## Aufgabe
Wie lange liegt laut dem Lesetext die letzte Reform der EU zurück?

## Lesetext
* * *
Jan Zielonka spannte in seinem via Videostream übertragenen Referat den Bogen von Giuseppe Boccaccio, der in seinem Decamerone eine Pandemie mit Liebe und Freundschaft meisterte, bis zum Heiligen Römischen Reich, das über Jahrhunderte erfolgreich Politik betrieb. Im heutigen Europa stellte er jedoch mehrere Paradoxien fest: Die Integration begann vor sieben Jahrzehnten erfolgversprechend, heute sind Politiker, die unter nationalen Flaggen ihre Thesen verkünden, jedoch so populär wie nie zuvor. Da transnationale Transaktionen wie Migration, Handel oder das Internet das tägliche Leben bestimmen, nimmt der Ruf nach einer öffentlichen Autorität zu. Die Europäische Union stellt sich in dieser Aufgabe nicht geschickt an, wenn man an die Vorgehensweise bei der Finanzkrise oder beim Bestellvorgang von Covid-19-Impfdosen denkt. Laut Zielonka bemerken im Moment viele Bürger, dass die EU einen Wandel benötige. Sie ist unwillig zu Reformen, die letzte — das Maastricht-Abkommen, das die Einführung des Euro als Gemeinschaftswährung beschloss — liegt immerhin bereits fast 30 Jahre zurück. Wenn das Gespräch auf EU-Vertragsveränderungen kommt, möchten Politiker aber nichts davon wissen.
* * *
## Datensätze
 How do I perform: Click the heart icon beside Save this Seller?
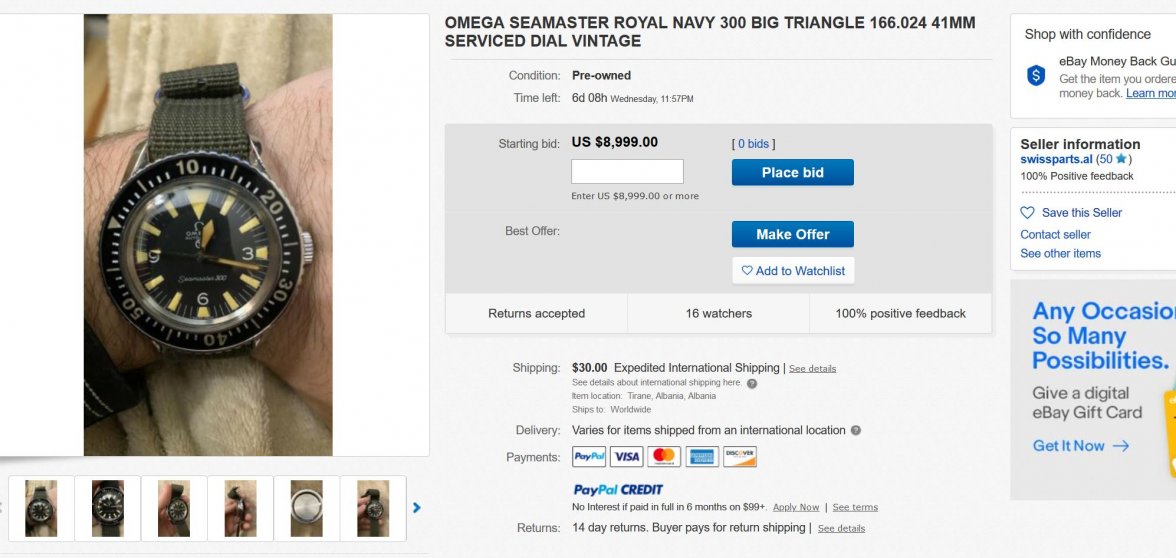point(1027,213)
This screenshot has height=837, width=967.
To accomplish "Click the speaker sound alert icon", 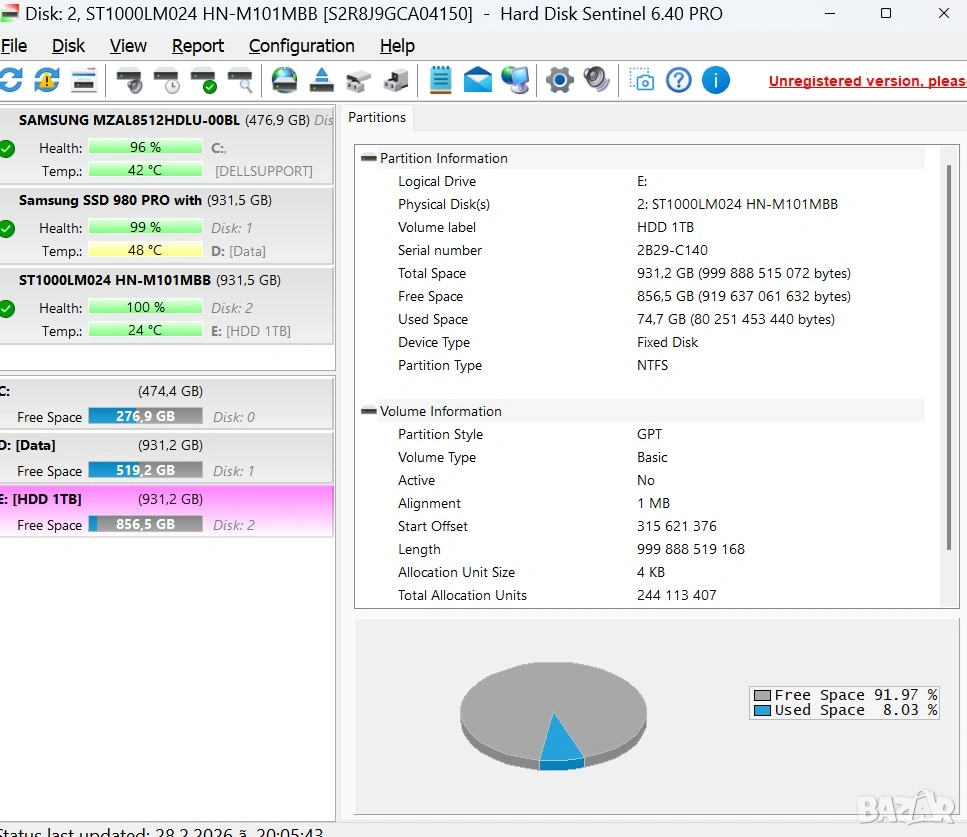I will [597, 80].
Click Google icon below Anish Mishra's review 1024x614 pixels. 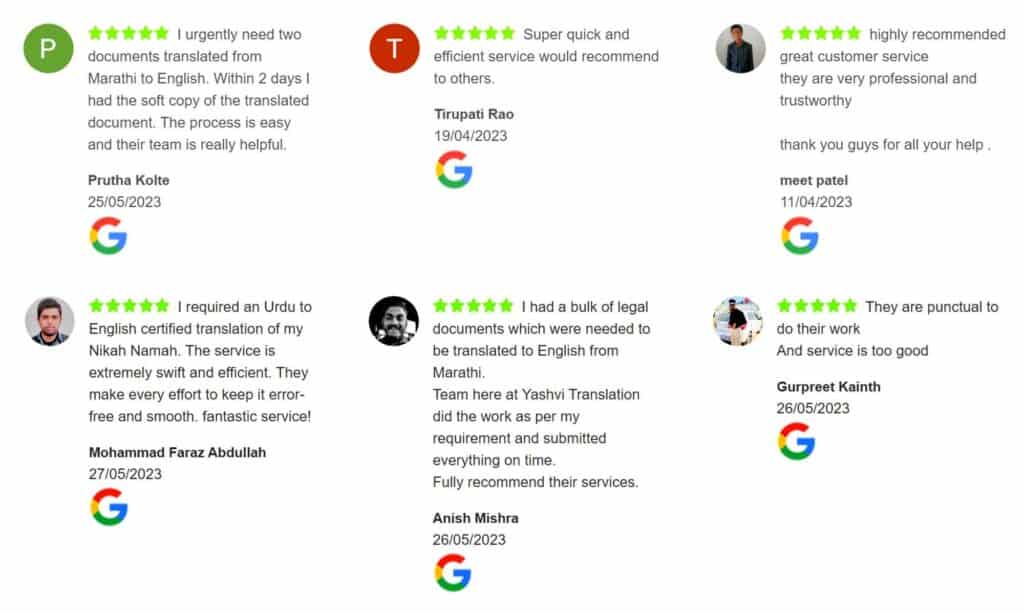(x=453, y=573)
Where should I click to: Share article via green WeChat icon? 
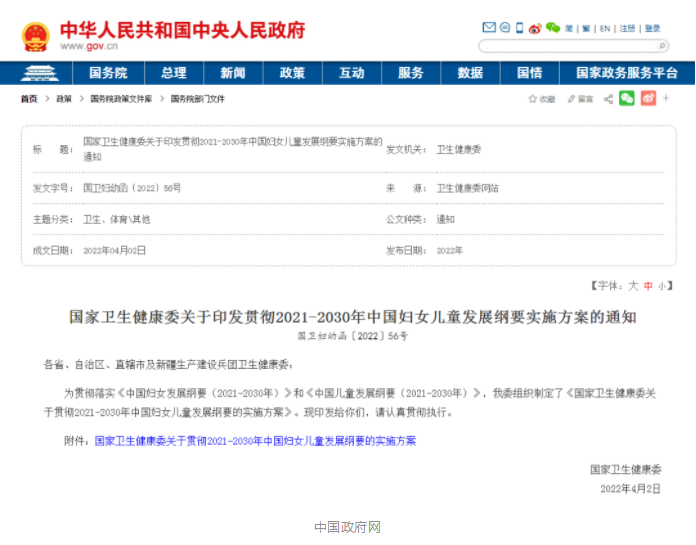pyautogui.click(x=627, y=98)
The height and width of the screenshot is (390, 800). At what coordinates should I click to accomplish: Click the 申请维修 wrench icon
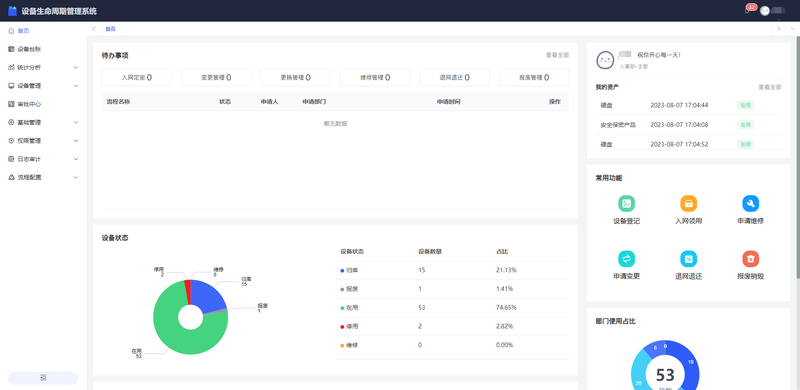[x=751, y=203]
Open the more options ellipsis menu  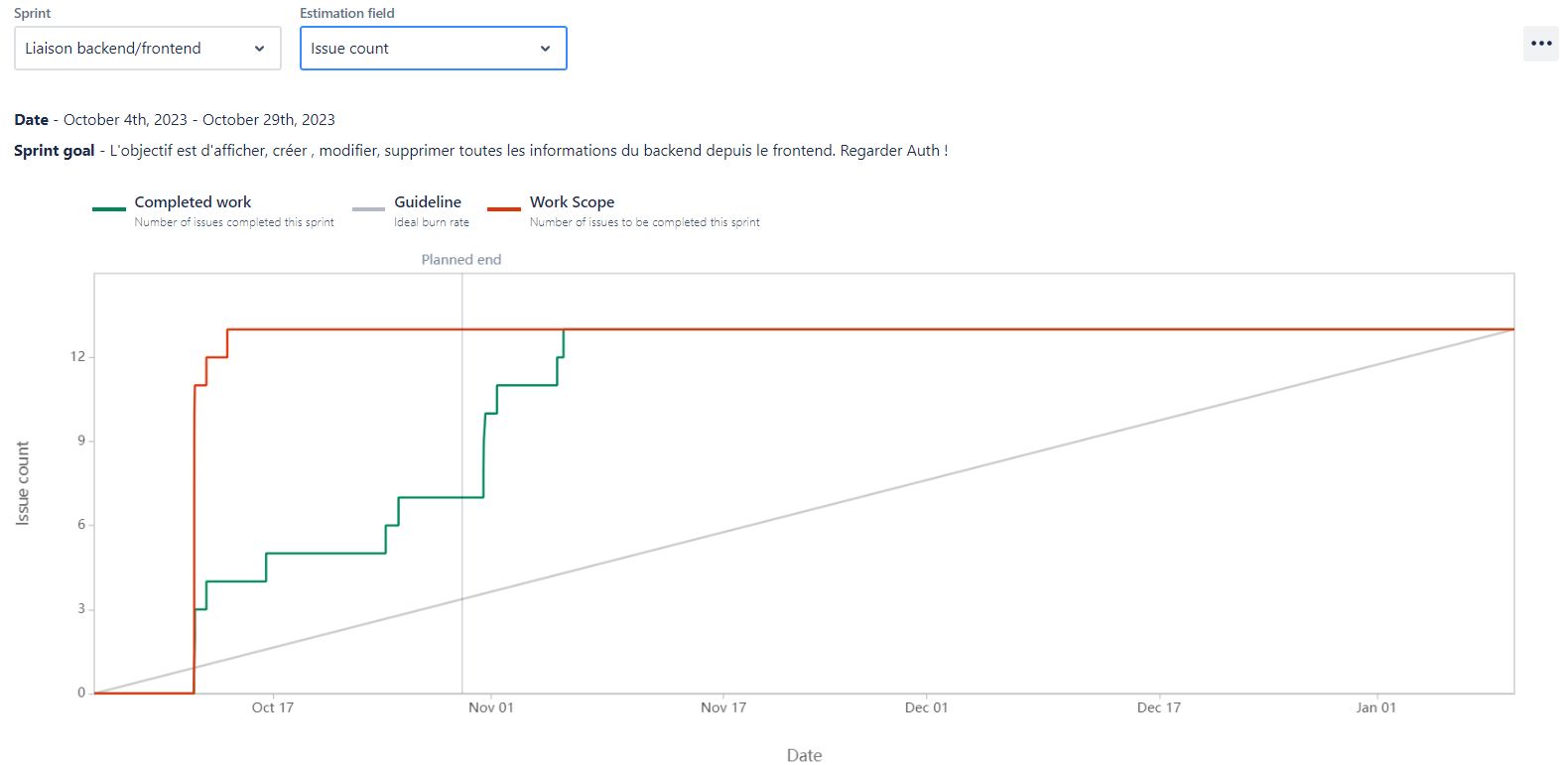(1540, 44)
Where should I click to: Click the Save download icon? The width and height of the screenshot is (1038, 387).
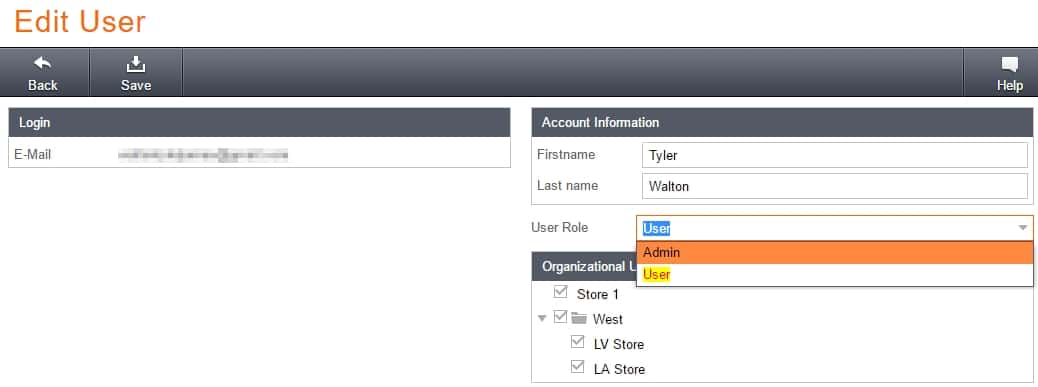[136, 64]
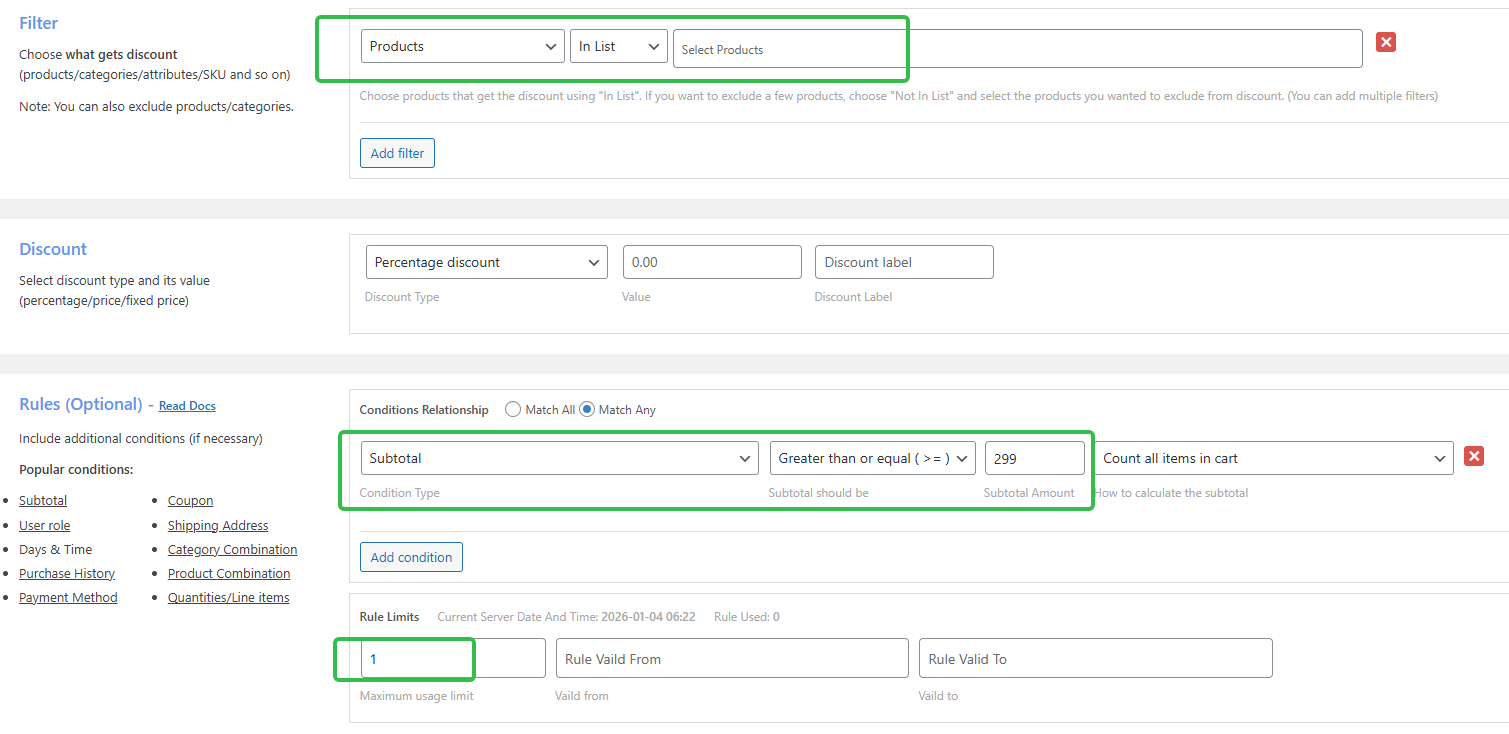Open the Subtotal condition type dropdown

tap(558, 457)

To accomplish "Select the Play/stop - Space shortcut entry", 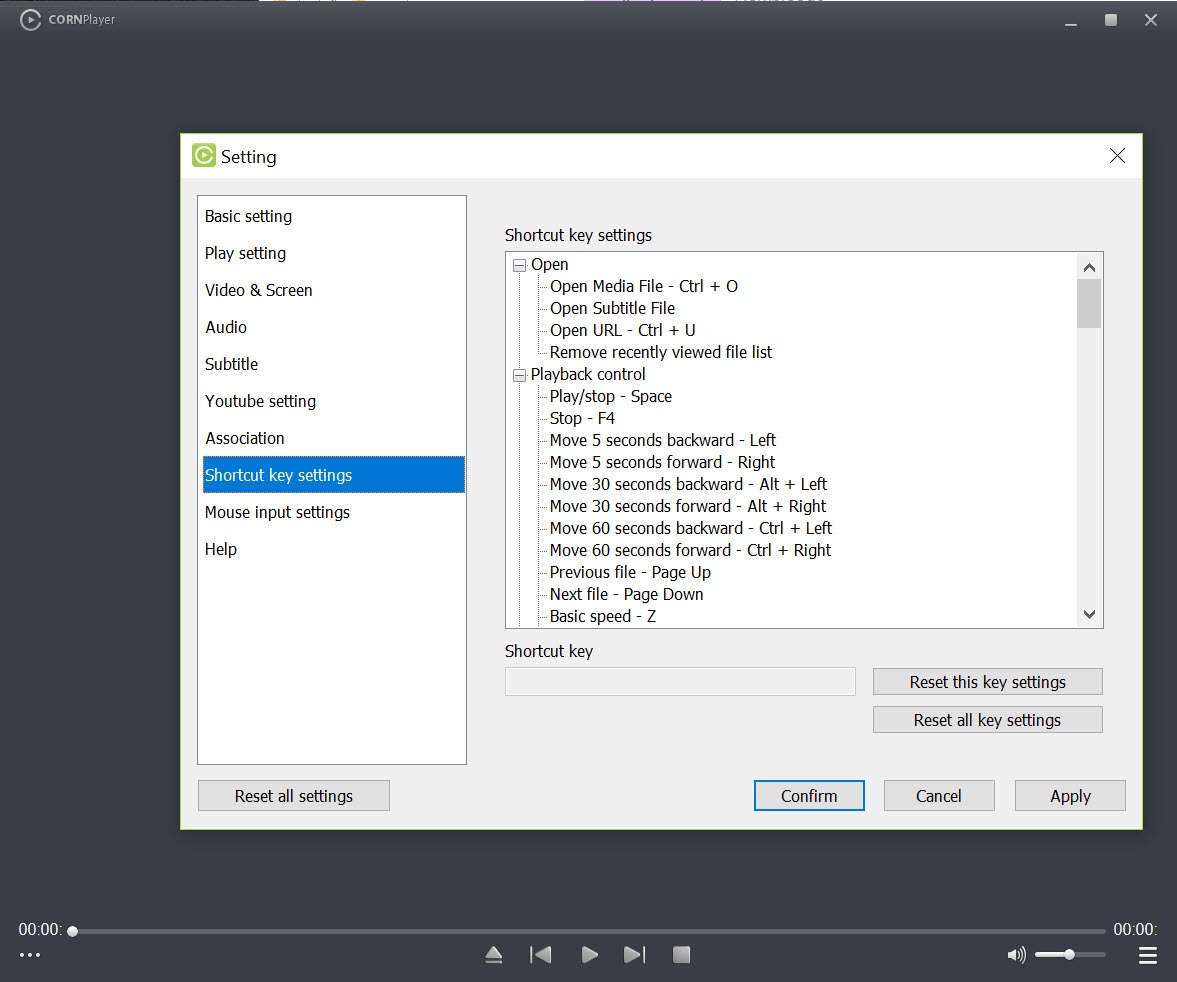I will (610, 396).
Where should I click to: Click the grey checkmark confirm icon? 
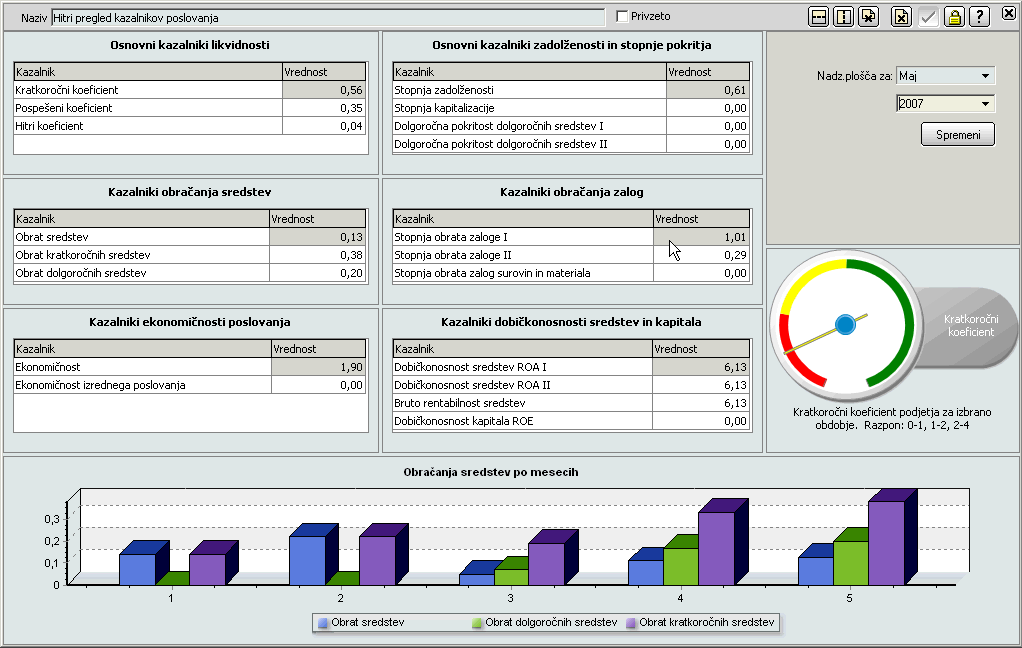point(928,17)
* * *
## Antwort
Fast 30 Jahre.